Por primera vez, el peronismo del interior logró superar al kirchnerismo en una votación, aprobando el acuerdo con la Unión Europea. Desde hace tiempo, el kirchnerismo enfrenta dificultades para conectar con las provincias del núcleo productivo, como Córdoba, Santa Fe y Entre Ríos, que suelen ser muy reticentes a su figura y todo lo que rodea a La Cámpora. Estas provincias representan un bastión de votos indispensable para recuperar el poder.
El problema se agrava, ya que las provincias del norte también se encuentran en conflicto con el kirchnerismo. Esto se evidenció tras el respaldo de Tucumán, Salta, Misiones y Jujuy a la reforma laboral, que provocó la ruptura del bloque peronista en el Senado y permitió a la jujeña Carolina Moisés acceder a la vicepresidencia del Senado.
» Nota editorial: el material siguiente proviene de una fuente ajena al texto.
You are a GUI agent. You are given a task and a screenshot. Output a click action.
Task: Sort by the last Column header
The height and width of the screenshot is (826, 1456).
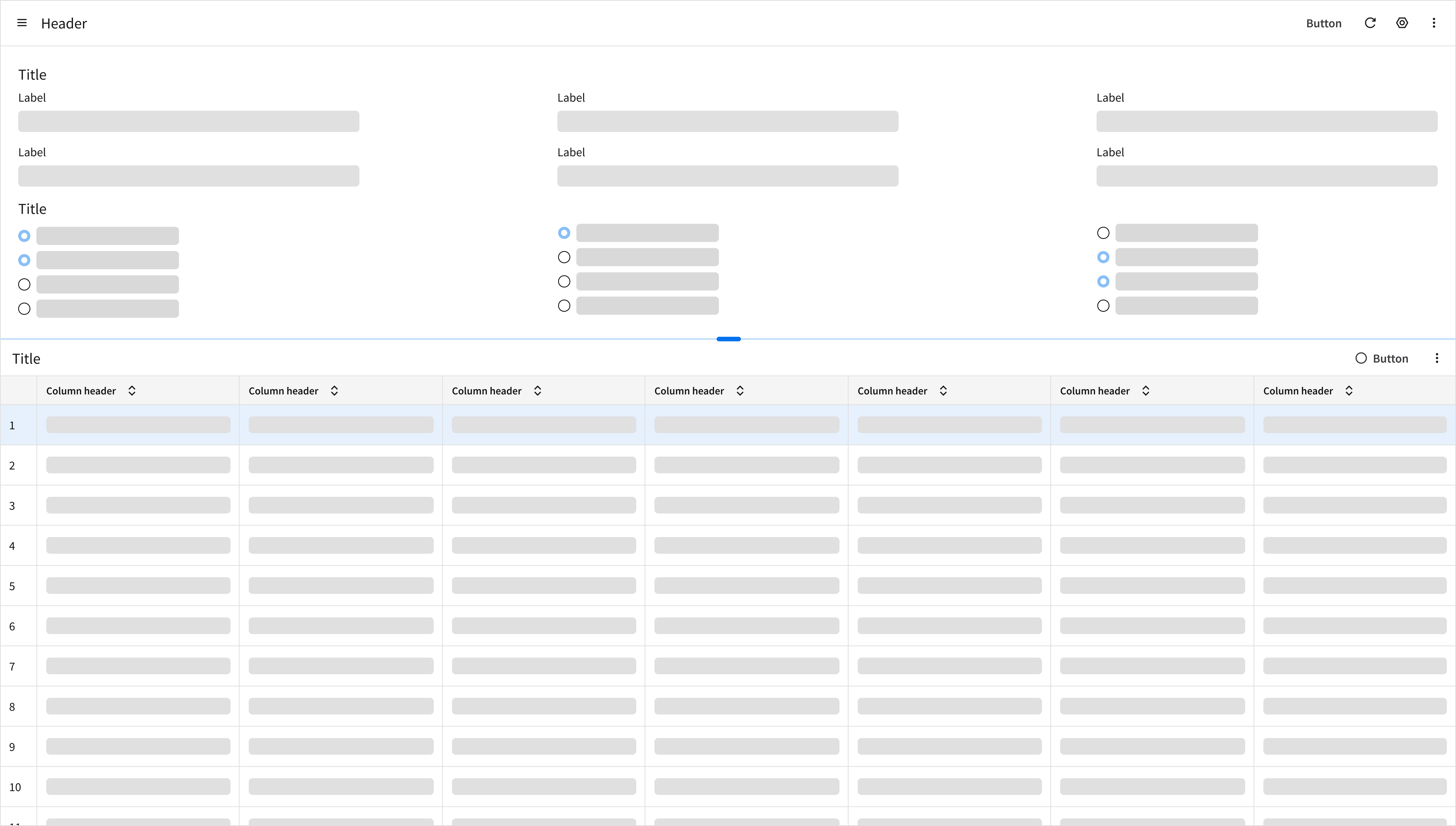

Las tensiones también se extendieron a Mendoza, donde en las recientes elecciones de concejales, el peronismo tradicional superó ampliamente a La Cámpora.
Ante estas dificultades, Cristina intenta recuperar el terreno perdido dentro del partido, especialmente frente al avance de la emancipación de Axel Kicillof en la provincia de Buenos Aires y la creciente distancia de los gobernadores del interior, que aunque no coinciden con su par bonaerense, tampoco tienen afinidad con La Cámpora.
La ex presidenta parece consciente de este panorama, lo que se refleja en su decisión de recibir a Miguel Pichetto, con quien no había tenido contacto en más de una década. Pichetto, ex jefe de los senadores peronistas durante los 12 años de gobierno kirchnerista, ha comenzado a trabajar en la formación de un peronismo de centro en la provincia de Buenos Aires, incluyendo diálogo con intendentes del PJ, incluso algunos desencantados con Axel Kicillof.